Notices by Micah Lee 🔑 (micahflee@mastodon.social), page 14

@damien have you had any complaints?

@jerry @upshotknothole @michela @tessaracht PKI and CAs are a problematic system, but one that appears to be basically permanent.

And Let's Encrypt is basically the very best part of this system, a response to the for-profit CA racket where everyone who wants web security had to pay up. They're not the problem.

The system of PKI and CAs is the real problem. We need a decentralized replacement system to solve that problem.

@jerry @upshotknothole @michela @tessaracht I don't think anyone will buy Let's Encrypt because because it's a non-profit organization without a profit motive, and I think they understand how important their role is.

Centralizing trust isn't really a problem with Let's Encrypt, it's a problem with PKI in general. As long as certificates require central Authorities to vouch for them, this problem will always exist.

@gutigen Signal isn't a honeypot. They have the ability to collect metadata (like all service providers, including mastodon.social), but unlike most others services they promise not to log any of it to disk: https://signal.org/signal/privacy/

They demonstrated that they're telling the truth with their response to this subpoena: https://signal.org/bigbrother/eastern-virginia-grand-jury/

@Tlacaelel no it isn't. Your argument doesn't make any sense either.

Microsoft integrated the HTTPS protocol into Skype, too. Does this mean that CIA and NSA have backdoored Mastodon, since it also uses HTTPS?

@marsxyz I don't see how a federated Signal would have changed this situation at all. They'd just block the whole network, and Signal would still need censorship circumvention.
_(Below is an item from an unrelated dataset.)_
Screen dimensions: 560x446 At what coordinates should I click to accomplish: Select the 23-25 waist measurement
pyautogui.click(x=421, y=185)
The fact that much of the web is centralized under cloud services like AWS and Google sucks, but at least it makes domain fronting possible -- assuming the companies are ok with it, which apparently they're not.
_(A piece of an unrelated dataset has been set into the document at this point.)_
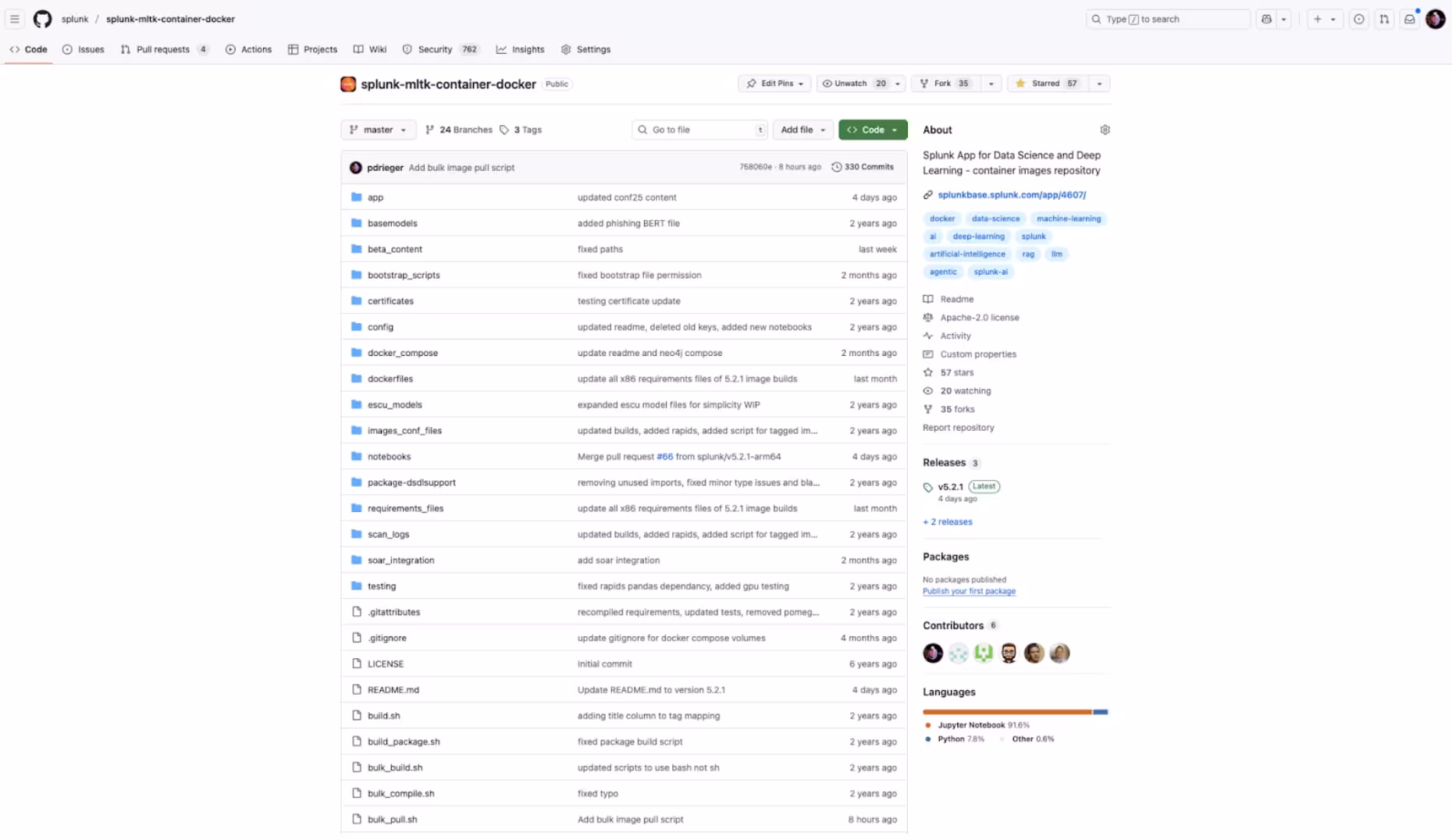Toggle the Starred button for repository

[x=1046, y=84]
@upshotknothole CAs are already (sort of) federated. You can choose whoever you want. The reason Let's Encrypt is so popular is because 1) it's free, 2) thanks to certbot it's simpler to deploy than everything else.

Let's Encrypt will completely dominate I think until there's another free CA that also offers automated certs.

Doing this would be a huge expensive project of course, like Let's Encrypt itself was (expensive, because it costs money to buy your way into browser trust stores).

@paulfree14 it isn't really about Zuckerberg. It started with revelations that Cambridge Analytica used FB data from millions of users (who opted into sharing their and their friends' data to some psychology app) to build targeted ad profiles used to elect Trump. And the privacy nightmare of Facebook, and how vulnerable its algorithms are to things like fake news and Russian influence campaigns.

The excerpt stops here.